[How to complete this task] Your answer should be the entries below, reproduced character for character.

Extracted records:
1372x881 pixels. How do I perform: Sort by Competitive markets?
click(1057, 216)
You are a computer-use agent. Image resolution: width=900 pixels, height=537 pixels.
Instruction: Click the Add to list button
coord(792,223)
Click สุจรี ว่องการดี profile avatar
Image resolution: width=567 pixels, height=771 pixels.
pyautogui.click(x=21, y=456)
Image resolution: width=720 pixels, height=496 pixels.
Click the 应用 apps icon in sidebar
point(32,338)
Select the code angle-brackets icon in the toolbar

[Result below]
1372x881 pixels. How do I perform: Sort by Competitive markets?
click(1057, 216)
You are a computer-use agent. Image resolution: width=900 pixels, height=537 pixels.
Instruction: Click the Add to list button
coord(792,223)
Click สุจรี ว่องการดี profile avatar
Image resolution: width=567 pixels, height=771 pixels.
pyautogui.click(x=21, y=456)
Image resolution: width=720 pixels, height=496 pixels.
Click the 应用 apps icon in sidebar
point(32,338)
Select the code angle-brackets icon in the toolbar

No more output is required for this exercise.